Angel-A... un Besson qui cache bien son jeu
Loin des habituelles productions de Luc Besson proches du cinéma américain à renfort de gros effets spéciaux, voilà un film intimiste, tout en noir et blanc. Serait-ce un retour aux sources ? L'action se déroule d'ailleurs à Paris. C'est tellement inhabituel pour du Besson... on dirait plutôt un Amélie Poulain de Jean-Pierre Genet qu'un Cinquième élément. Luc Besson a vraiment réussi son coup : un film touchant. C'est une comédie de moeurs avec un Jamel dans un rôle surprenant dans un rôle "plus profond", plus humain . Cela m'a donné la même impression que lorsque j'avais vu Alain Chabat dans le cousin. On s'attend à tous les tournants que çà dérape plus ou moins dans le burlesque... eh ben non.

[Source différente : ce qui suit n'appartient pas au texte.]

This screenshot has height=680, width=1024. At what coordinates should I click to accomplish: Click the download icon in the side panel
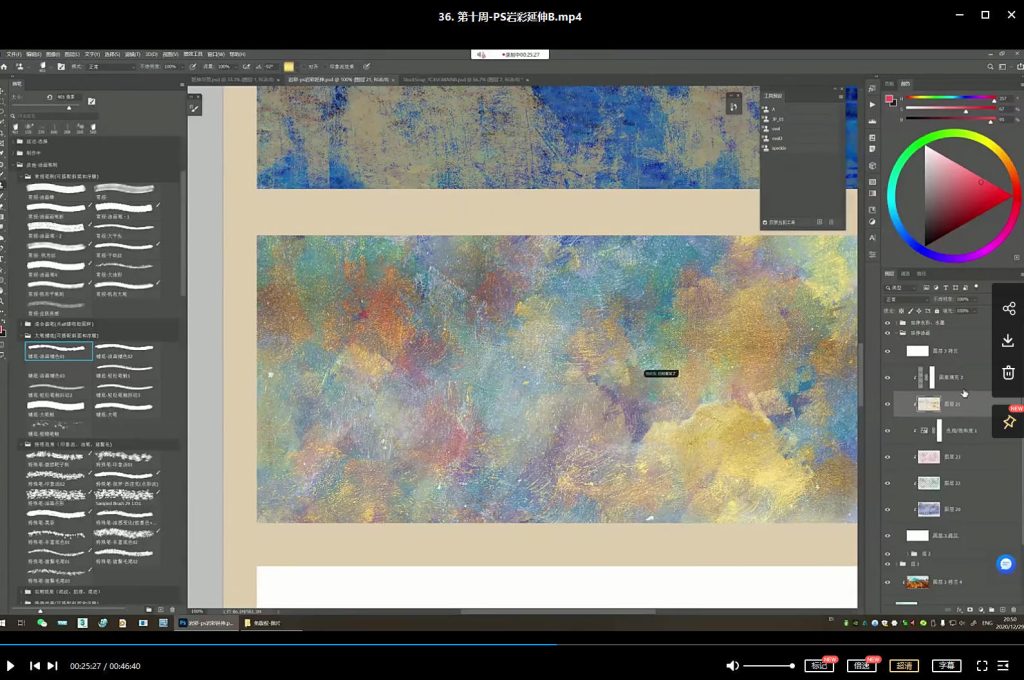coord(1008,341)
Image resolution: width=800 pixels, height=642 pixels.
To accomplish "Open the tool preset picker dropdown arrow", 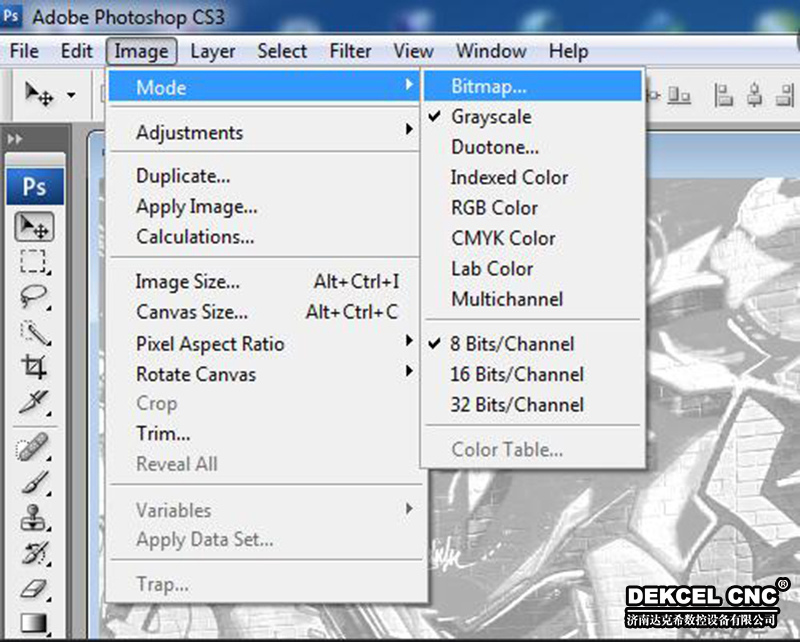I will pos(71,96).
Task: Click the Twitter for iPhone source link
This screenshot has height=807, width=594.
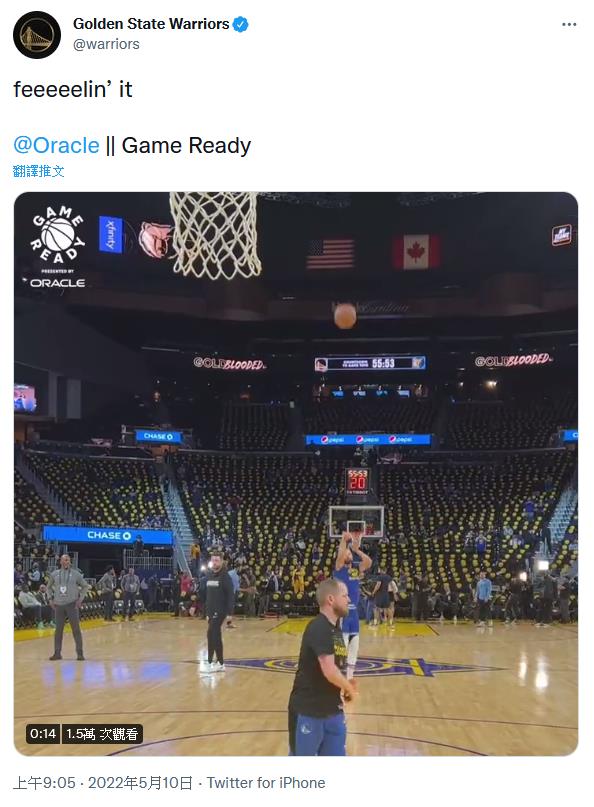Action: tap(266, 783)
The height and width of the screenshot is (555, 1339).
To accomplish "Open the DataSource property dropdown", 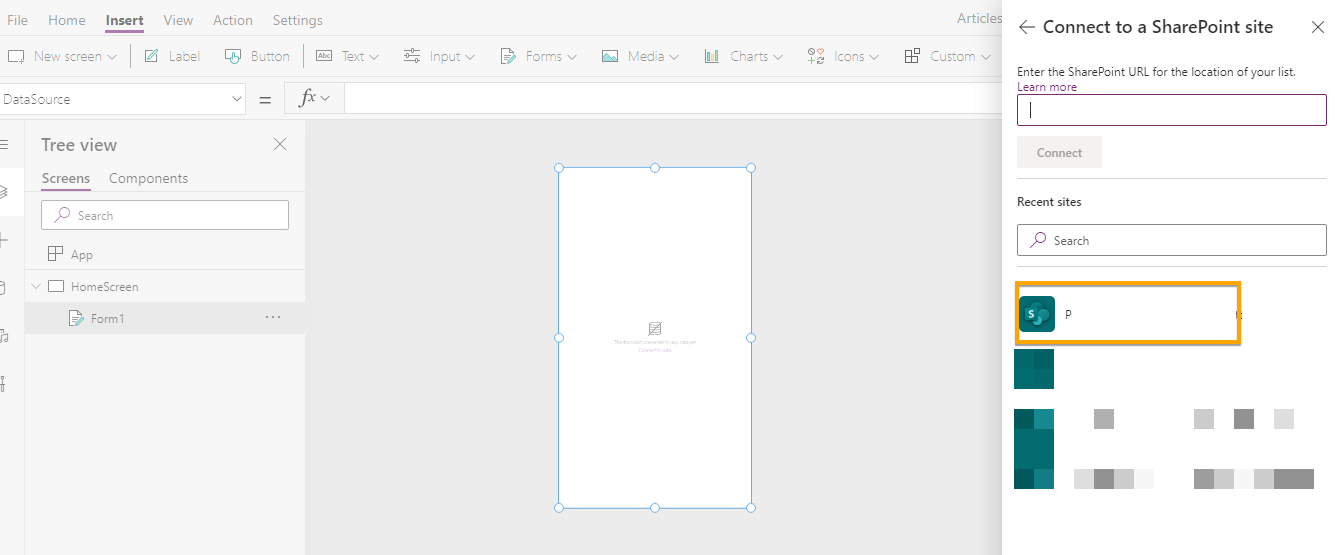I will pos(237,99).
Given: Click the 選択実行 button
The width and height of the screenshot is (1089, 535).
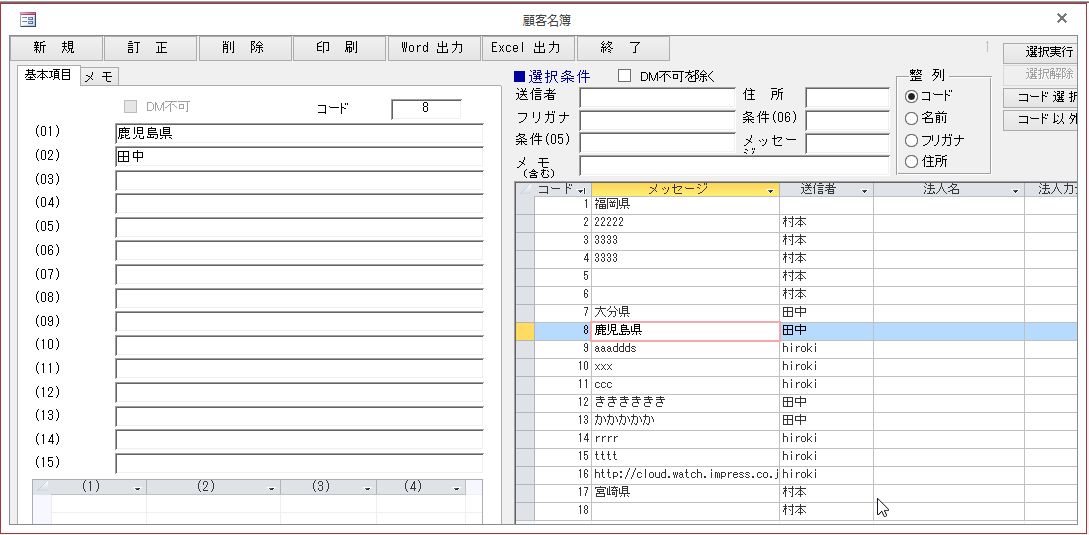Looking at the screenshot, I should point(1048,52).
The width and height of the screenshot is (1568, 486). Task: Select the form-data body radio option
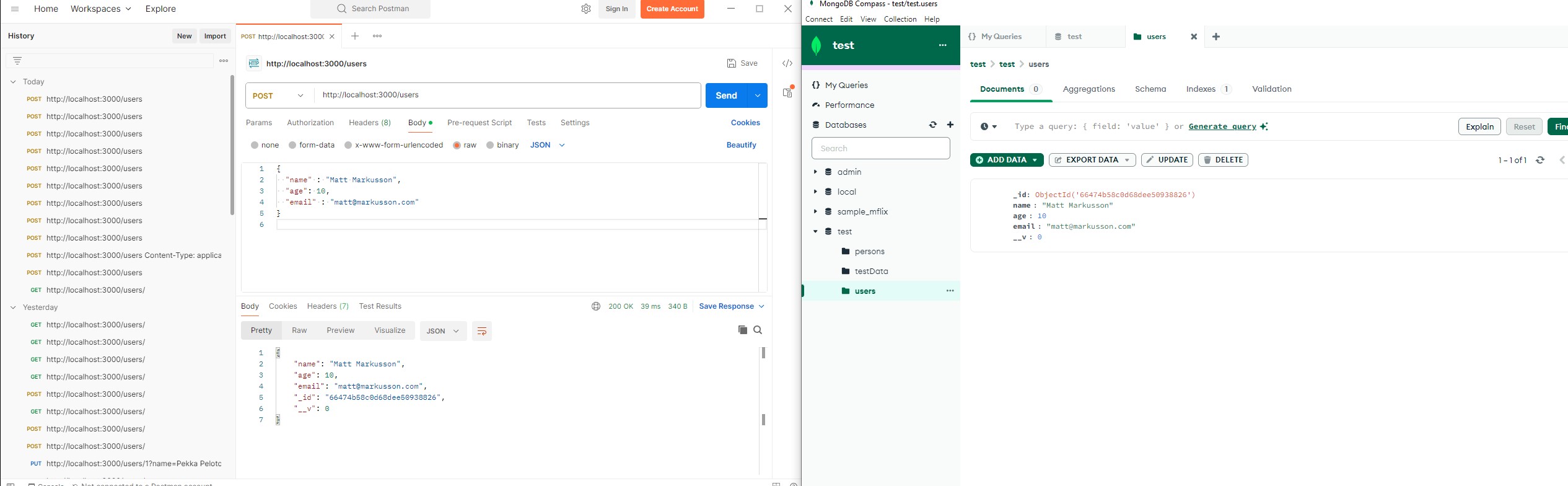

En le voyant, je n'ai pas pu m'empêcher de penser au film de Wim Wenders "Les ailes du désir" (peut être le petit côté ange et le côté noir et blanc...)
Et en voyant Jamel (Debbouze) auprès de la magnifique Rie Rasmussen (qui a un air certain de Milla Jovovich, actrice dans le Cinquième élément.), je n'ai pas pu m'empêcher non plus de repenser à une scène anthologique de la cérémonie des Césars avec Adrianna Karembeu.